## [Task]
Please reproduce the Elbert Formation text word for word, in full.

───── Document extract ─────

The Elbert Formation is a geologic formation that crops out in the San Juan Mountains of southwestern Colorado. The formation contains fossils indicating it is upper Devonian in age.

==Description==
The Elbert Formation is divided into the lower McCracken Sandstone Member and upper unnamed member. The McCracken Sandstone Member consists mostly of gray to brown very fine to coarse grained sandstone, with lesser amounts of dolomite and gray to green shale. The sandstones are very highly cemented, with almost no pore space. The member is distinguished from the underlying Ignacio Formation by its relative lack of feldspar. The McCracken Sandstone Member was first identified in the subsurface, where the Aneth Formation is sometimes found between the McCracken Member and the Ignacio Formation. It crops out at the surface near the Needle Mountains. Total thickness is up to 140 ft.

The remainder of the Elbert Formation consists of thin-bedded brownish-gray dolomite and sandstone, green to red shale, and small amounts of anhydrite. It is well exposed at the surface in the Piedra River canyon. The formation is overlain by the Ouray Formation. Maximum thickness is up to 300 ft.

The McCracken Sandstone Member is interpreted as shallow marine sand deposited during a rise in sea level (a transgression). The upper member contains casts of salt crystals, stromatolites, and fish fossils suggesting it was deposited in a tidal flat environment during a time of increasing sea depth and tectonic stability. The area was at the western edge of the Transcontinental Arch and the formation may record deposition along a rocky shoreline, a depositional environment rarely preserved in the geological record.

==Fossils==
The Elbert Formation contains remains of fossilized fish characteristic of the upper Devonian.

==Economic resources==
The Elbert Formation extends in the subsurface into Utah, where the McCracken Sandstone Member is an important petroleum reservoir at Lisbon Valley.

==History of investigation==
The formation was first designated by Charles Whitman Cross in 1904 for exposures at Elbert Creek. The McCracken Sandstone Member was designated in 1955 by R.L. Knight and J.C. Cooper. Evans, Maurer, and Holm-Denoma recommended reassigning the McCracken Sandstone to the underlying Ignacio Formation in 2019.

───── Records ─────

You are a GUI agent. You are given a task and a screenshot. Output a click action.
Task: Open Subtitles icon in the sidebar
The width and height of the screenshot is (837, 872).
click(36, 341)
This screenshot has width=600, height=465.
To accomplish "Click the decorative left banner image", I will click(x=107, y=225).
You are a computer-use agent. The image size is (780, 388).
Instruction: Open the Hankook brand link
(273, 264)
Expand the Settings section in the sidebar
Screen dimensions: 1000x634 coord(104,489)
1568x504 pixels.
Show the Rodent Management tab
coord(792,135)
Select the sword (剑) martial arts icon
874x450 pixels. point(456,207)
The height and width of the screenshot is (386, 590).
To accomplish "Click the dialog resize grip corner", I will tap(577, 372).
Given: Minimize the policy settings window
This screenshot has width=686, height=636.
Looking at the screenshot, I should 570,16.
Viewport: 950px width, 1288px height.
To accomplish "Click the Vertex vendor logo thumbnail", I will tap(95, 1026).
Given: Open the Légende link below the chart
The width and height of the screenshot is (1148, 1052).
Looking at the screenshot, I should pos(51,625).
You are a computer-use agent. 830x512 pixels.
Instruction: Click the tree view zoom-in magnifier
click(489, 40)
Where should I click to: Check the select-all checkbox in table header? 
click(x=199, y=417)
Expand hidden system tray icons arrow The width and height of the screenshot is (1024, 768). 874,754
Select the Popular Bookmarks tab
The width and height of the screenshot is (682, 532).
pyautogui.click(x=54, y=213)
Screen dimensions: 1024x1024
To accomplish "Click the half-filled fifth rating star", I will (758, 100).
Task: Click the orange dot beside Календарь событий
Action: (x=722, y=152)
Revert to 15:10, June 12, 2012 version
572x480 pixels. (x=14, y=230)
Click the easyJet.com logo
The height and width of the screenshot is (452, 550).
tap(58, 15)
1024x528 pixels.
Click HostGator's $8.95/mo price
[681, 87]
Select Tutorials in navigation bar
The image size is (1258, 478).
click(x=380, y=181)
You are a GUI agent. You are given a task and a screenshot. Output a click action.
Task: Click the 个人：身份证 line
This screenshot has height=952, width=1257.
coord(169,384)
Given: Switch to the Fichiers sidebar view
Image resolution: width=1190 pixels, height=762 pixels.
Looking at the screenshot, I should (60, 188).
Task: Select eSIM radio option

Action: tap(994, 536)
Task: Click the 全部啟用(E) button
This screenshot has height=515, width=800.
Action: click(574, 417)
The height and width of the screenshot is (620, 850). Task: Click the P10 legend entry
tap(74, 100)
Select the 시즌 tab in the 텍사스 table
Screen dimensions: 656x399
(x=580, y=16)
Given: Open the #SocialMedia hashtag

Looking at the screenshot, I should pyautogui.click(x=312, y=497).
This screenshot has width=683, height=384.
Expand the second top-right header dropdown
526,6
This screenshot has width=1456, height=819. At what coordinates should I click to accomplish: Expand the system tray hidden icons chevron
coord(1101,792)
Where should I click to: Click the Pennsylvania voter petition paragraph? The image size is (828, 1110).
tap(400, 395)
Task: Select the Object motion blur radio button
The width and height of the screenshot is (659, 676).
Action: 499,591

─────

## [Answer to this exercise]
The Elbert Formation is a geologic formation that crops out in the San Juan Mountains of southwestern Colorado. The formation contains fossils indicating it is upper Devonian in age.

==Description==
The Elbert Formation is divided into the lower McCracken Sandstone Member and upper unnamed member. The McCracken Sandstone Member consists mostly of gray to brown very fine to coarse grained sandstone, with lesser amounts of dolomite and gray to green shale. The sandstones are very highly cemented, with almost no pore space. The member is distinguished from the underlying Ignacio Formation by its relative lack of feldspar. The McCracken Sandstone Member was first identified in the subsurface, where the Aneth Formation is sometimes found between the McCracken Member and the Ignacio Formation. It crops out at the surface near the Needle Mountains. Total thickness is up to 140 ft.

The remainder of the Elbert Formation consists of thin-bedded brownish-gray dolomite and sandstone, green to red shale, and small amounts of anhydrite. It is well exposed at the surface in the Piedra River canyon. The formation is overlain by the Ouray Formation. Maximum thickness is up to 300 ft.

The McCracken Sandstone Member is interpreted as shallow marine sand deposited during a rise in sea level (a transgression). The upper member contains casts of salt crystals, stromatolites, and fish fossils suggesting it was deposited in a tidal flat environment during a time of increasing sea depth and tectonic stability. The area was at the western edge of the Transcontinental Arch and the formation may record deposition along a rocky shoreline, a depositional environment rarely preserved in the geological record.

==Fossils==
The Elbert Formation contains remains of fossilized fish characteristic of the upper Devonian.

==Economic resources==
The Elbert Formation extends in the subsurface into Utah, where the McCracken Sandstone Member is an important petroleum reservoir at Lisbon Valley.

==History of investigation==
The formation was first designated by Charles Whitman Cross in 1904 for exposures at Elbert Creek. The McCracken Sandstone Member was designated in 1955 by R.L. Knight and J.C. Cooper. Evans, Maurer, and Holm-Denoma recommended reassigning the McCracken Sandstone to the underlying Ignacio Formation in 2019.